● Work required
Write out word for word the lines from the one holding "Task: Choose the" through the end of the data, and only those lines. Pictures stay out.

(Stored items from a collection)
● ● ●

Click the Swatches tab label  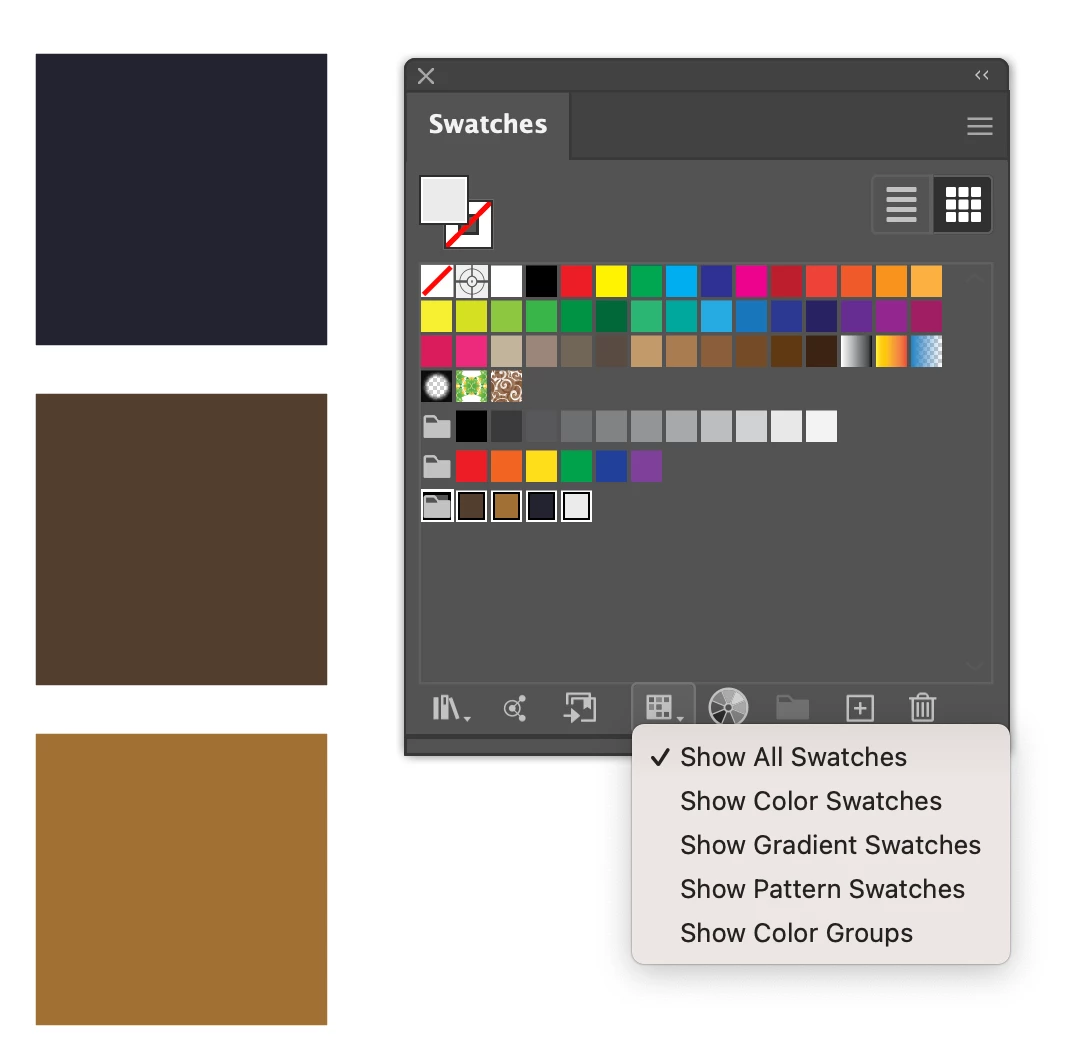pyautogui.click(x=488, y=124)
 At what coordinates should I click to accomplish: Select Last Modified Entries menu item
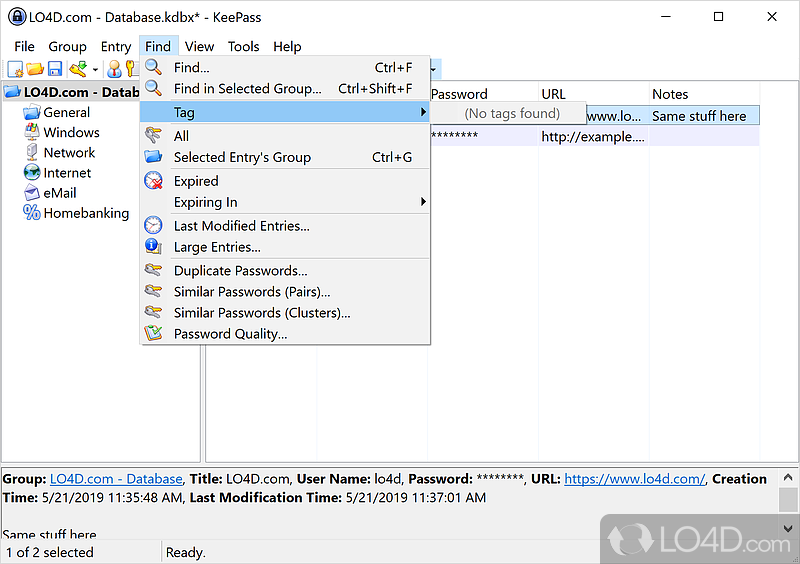(241, 226)
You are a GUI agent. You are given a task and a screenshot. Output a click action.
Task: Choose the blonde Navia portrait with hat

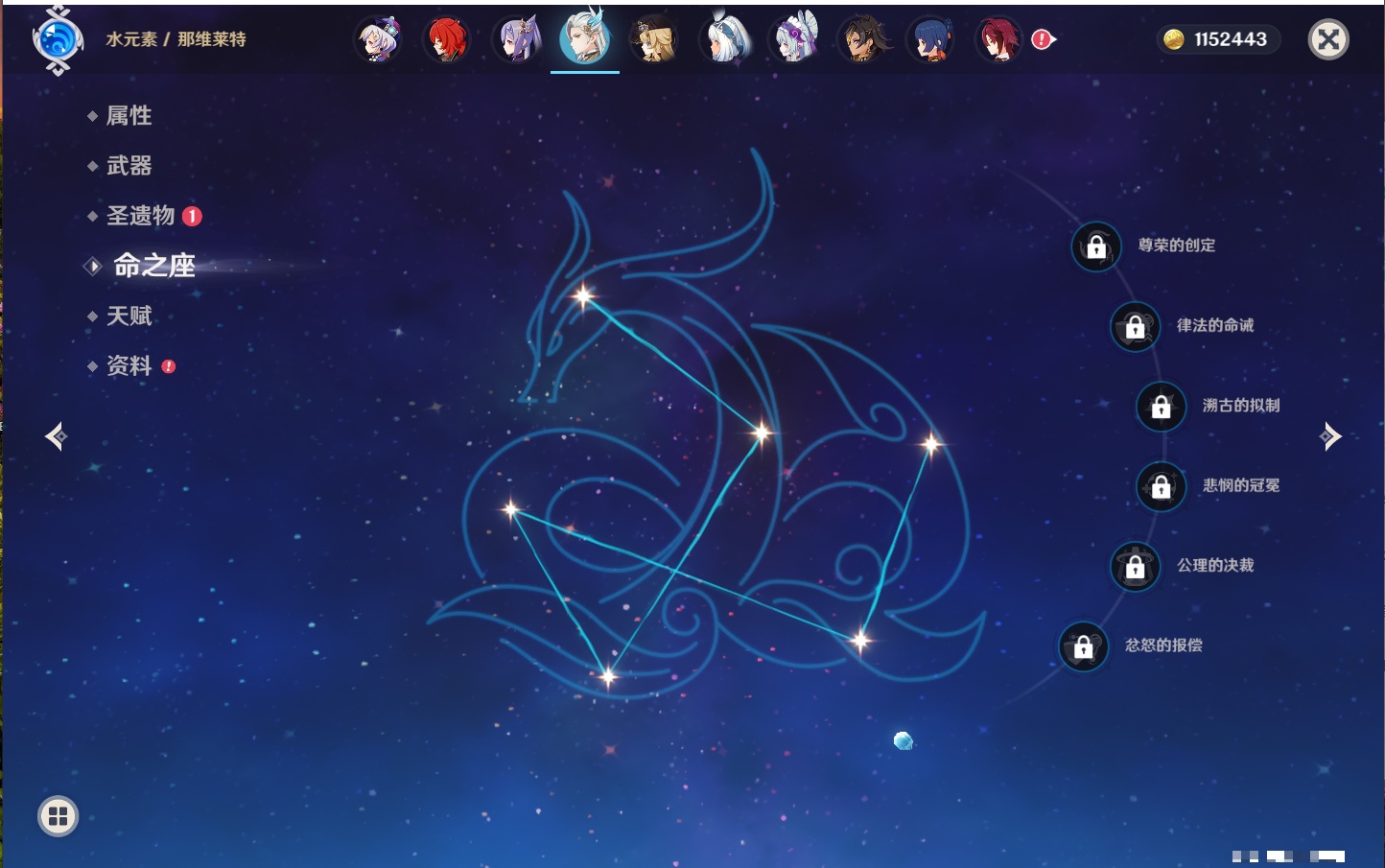pyautogui.click(x=654, y=40)
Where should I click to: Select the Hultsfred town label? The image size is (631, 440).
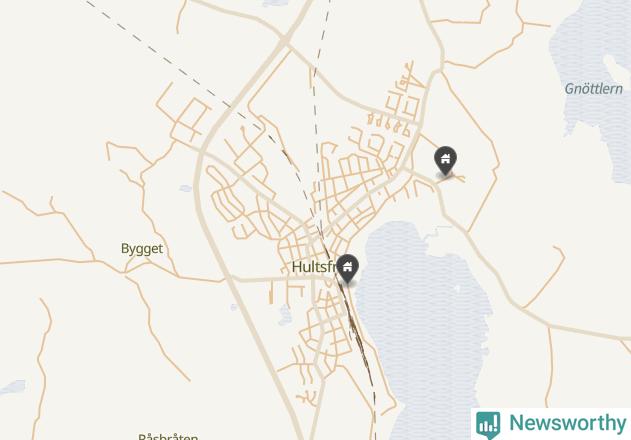pos(313,266)
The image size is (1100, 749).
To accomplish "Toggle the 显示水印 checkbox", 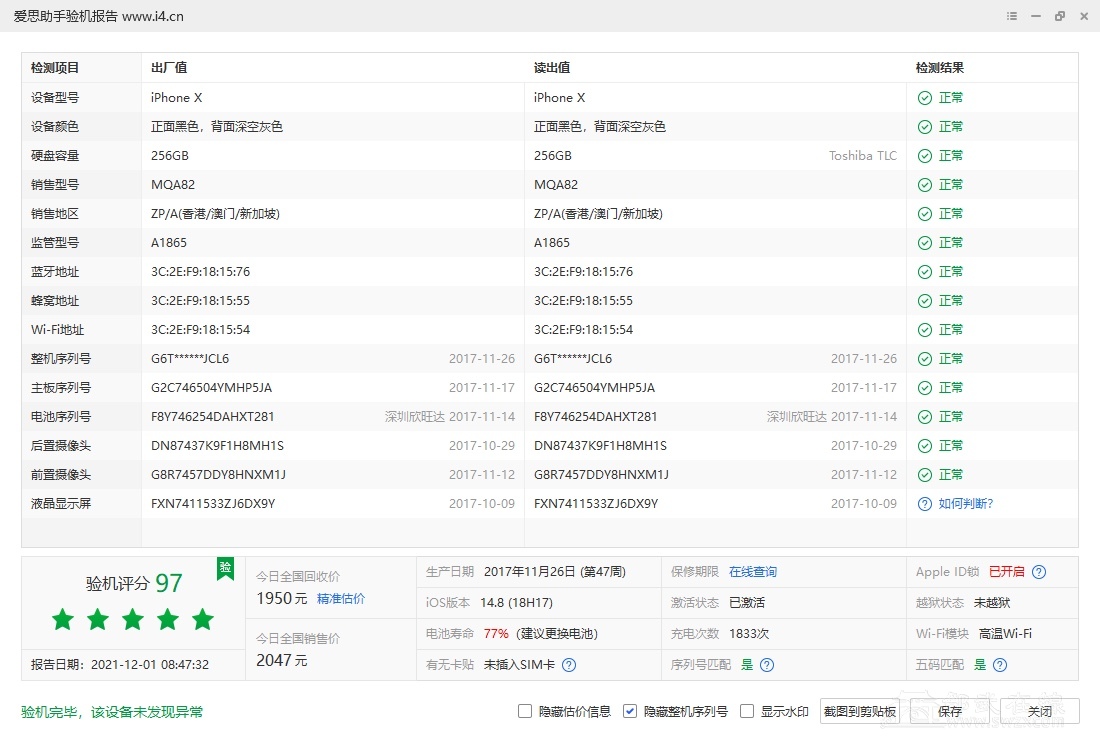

● ● ●

● Output for this exercise
Task: Choose the blonde Navia portrait with hat

pyautogui.click(x=654, y=40)
Where should I click to: Select the Hultsfred town label? The image size is (631, 440).
pos(313,266)
The image size is (1100, 749).
To accomplish "Toggle the 显示水印 checkbox", 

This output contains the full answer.